[Records from a collection]
'''
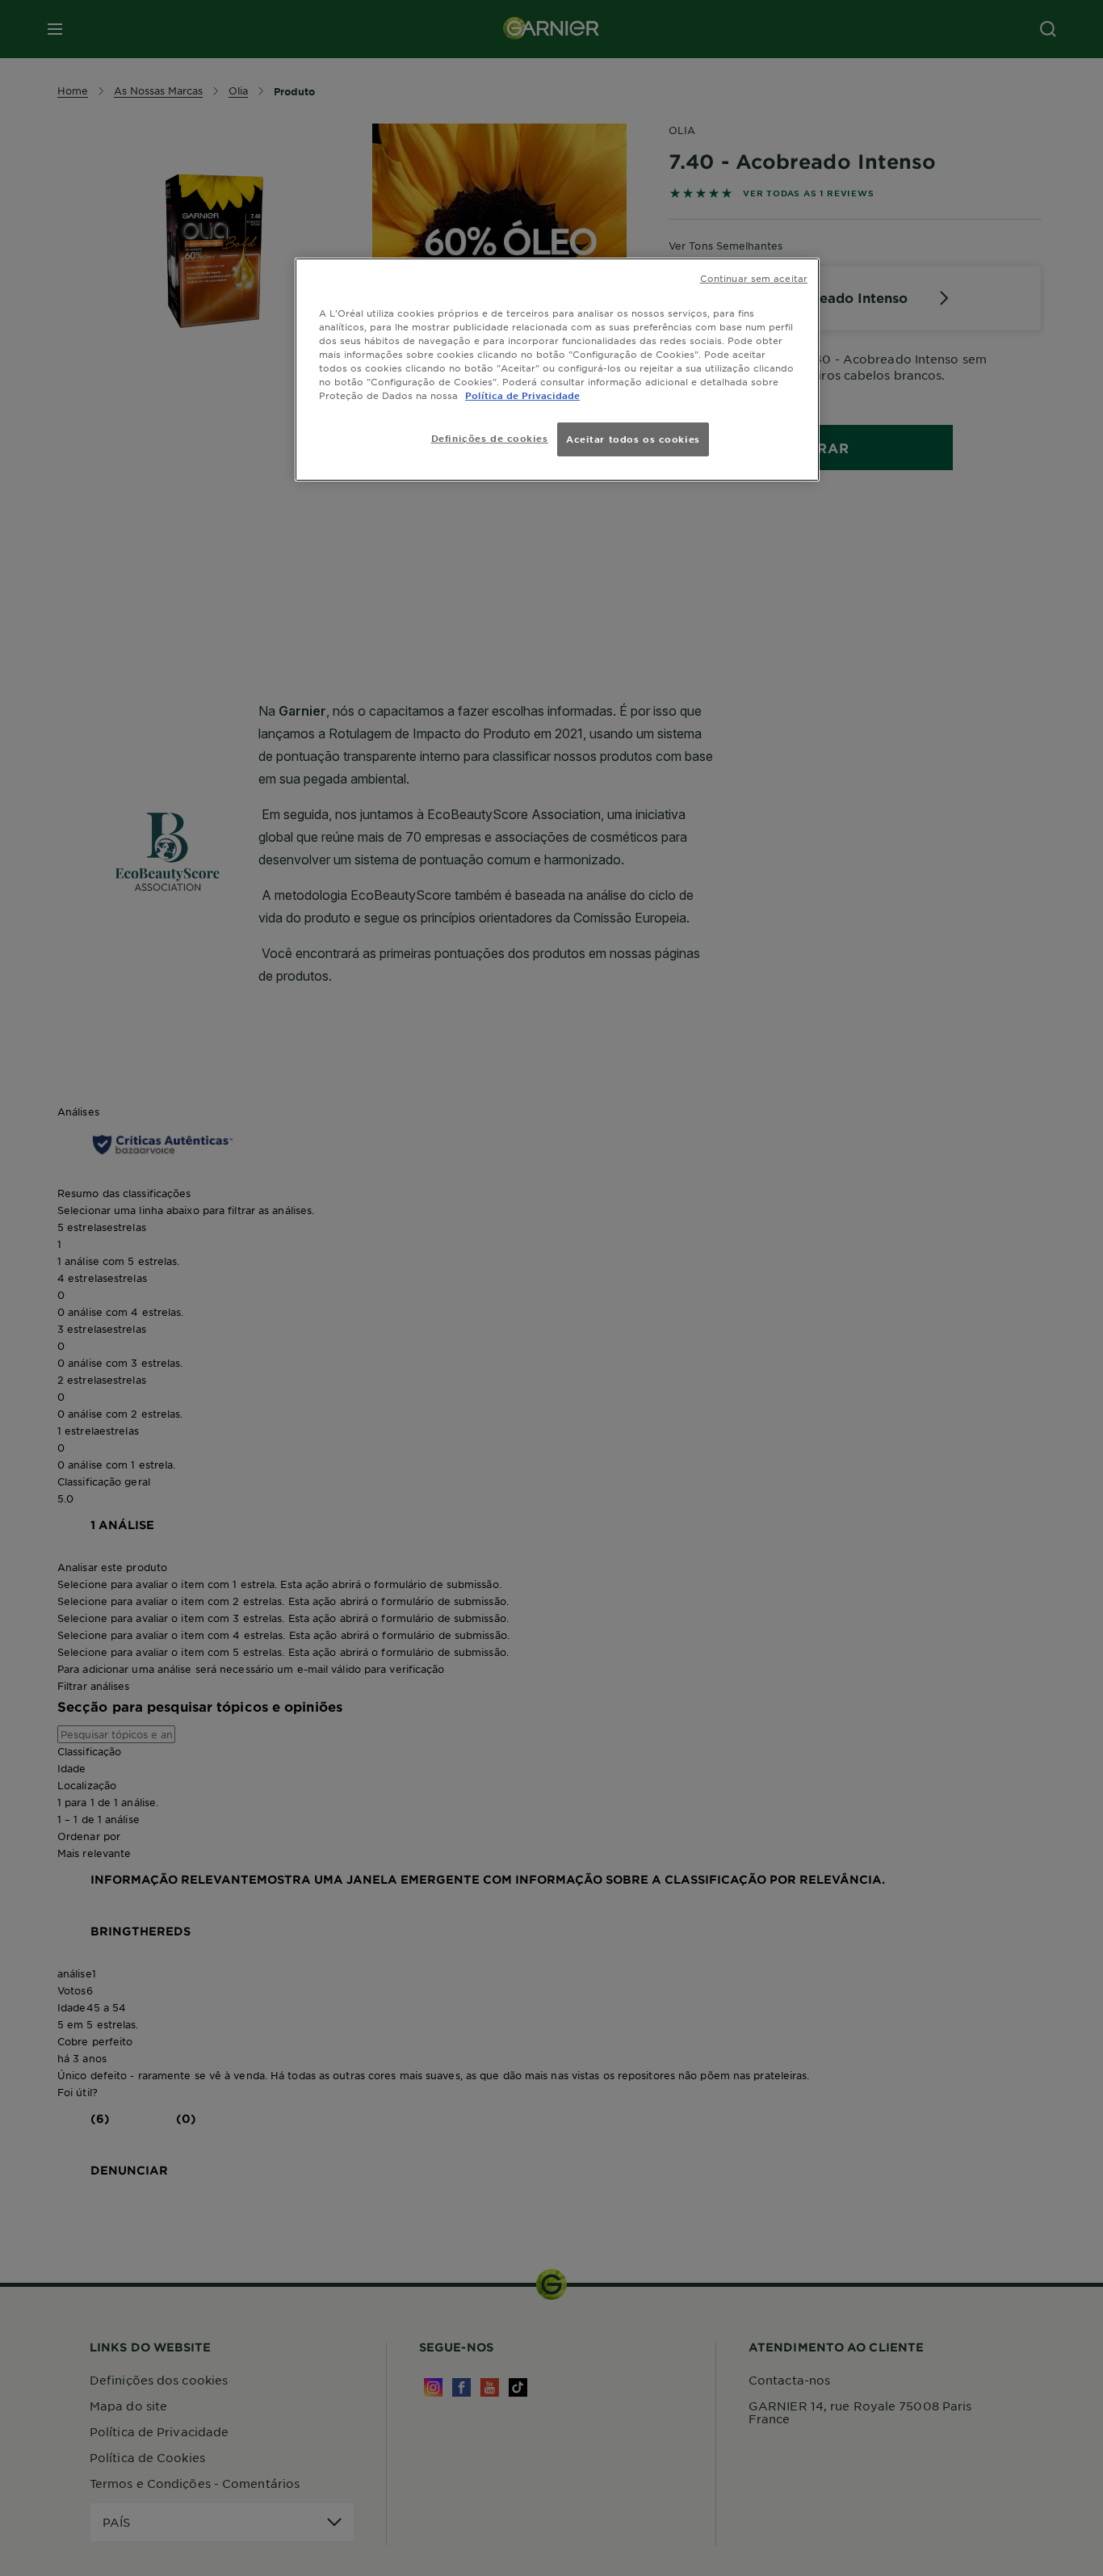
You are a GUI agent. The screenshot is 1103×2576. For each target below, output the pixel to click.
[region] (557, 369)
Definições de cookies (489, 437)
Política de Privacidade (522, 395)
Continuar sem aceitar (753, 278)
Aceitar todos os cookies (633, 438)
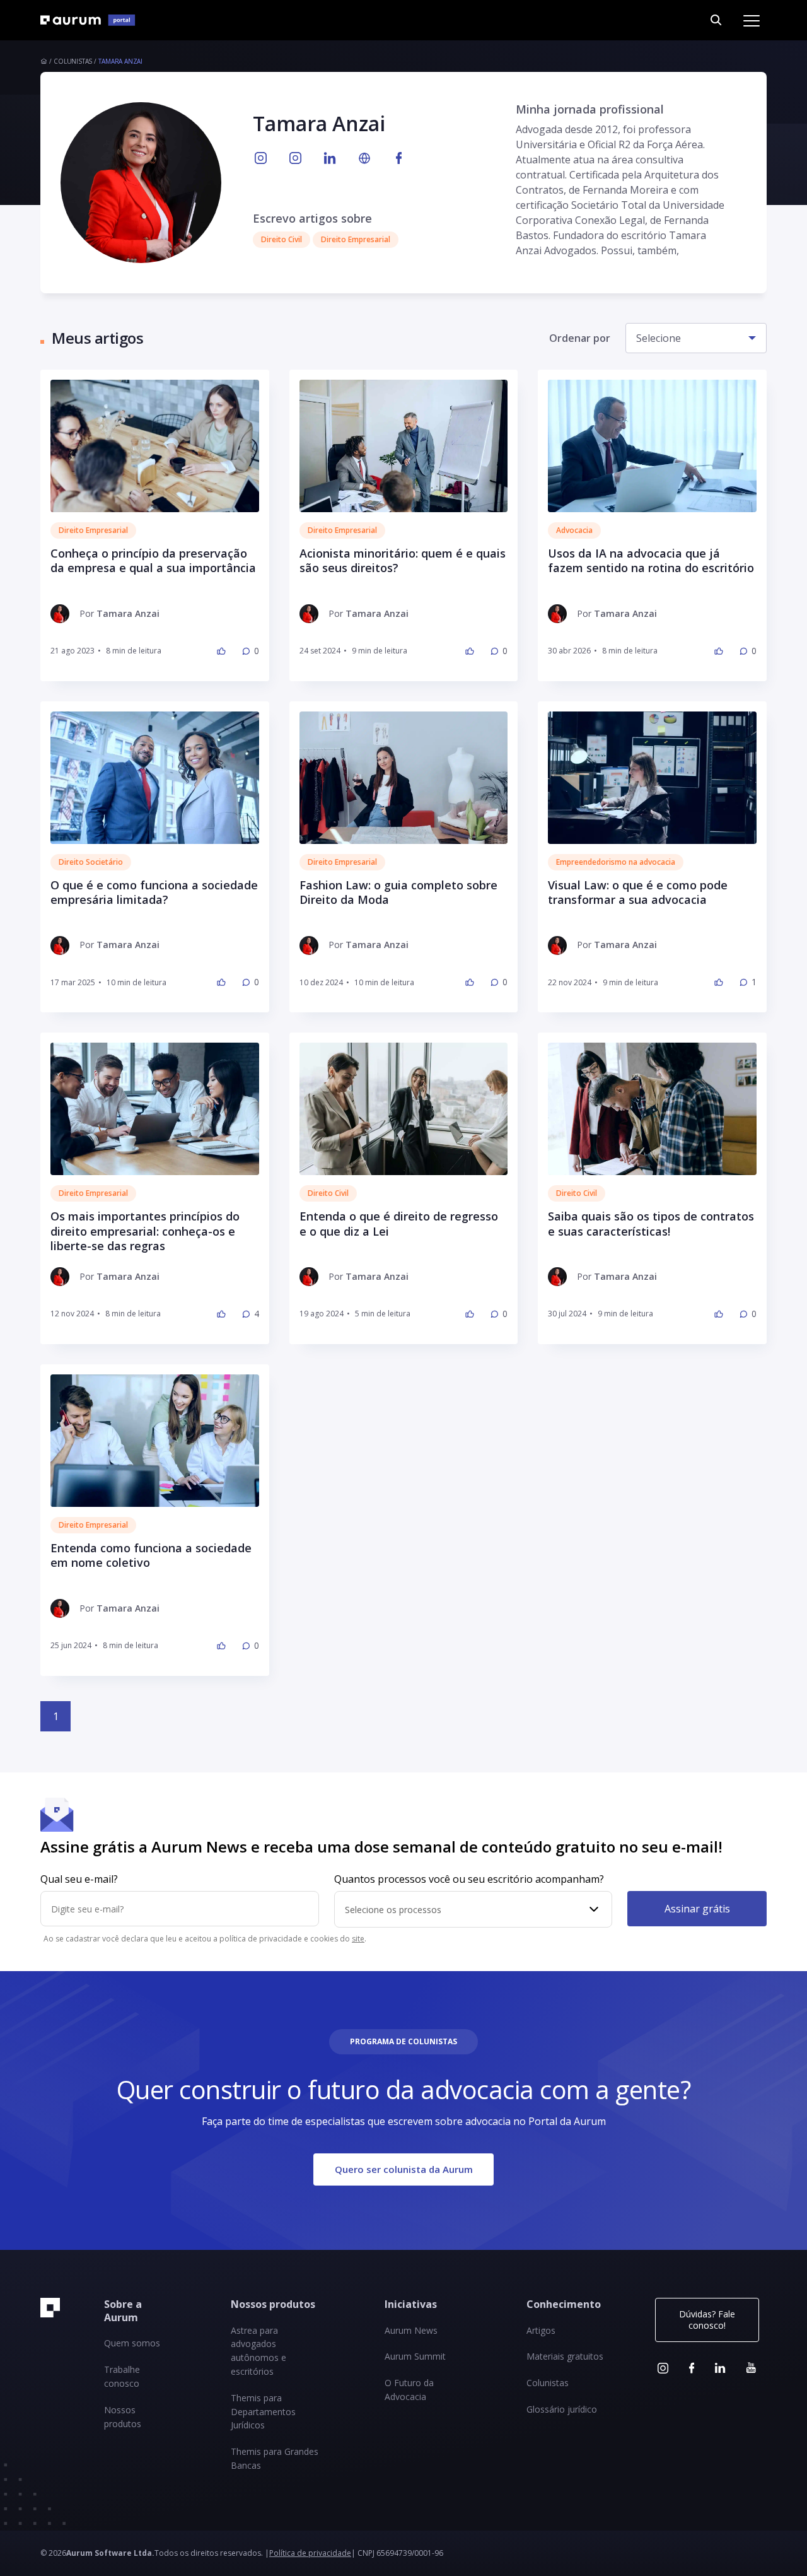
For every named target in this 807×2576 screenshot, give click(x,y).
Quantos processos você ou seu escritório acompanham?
'''
What is expected: Show all lines above holding the word "cookies".

Response below:
Definições de cookies (489, 437)
Aceitar todos os cookies (633, 438)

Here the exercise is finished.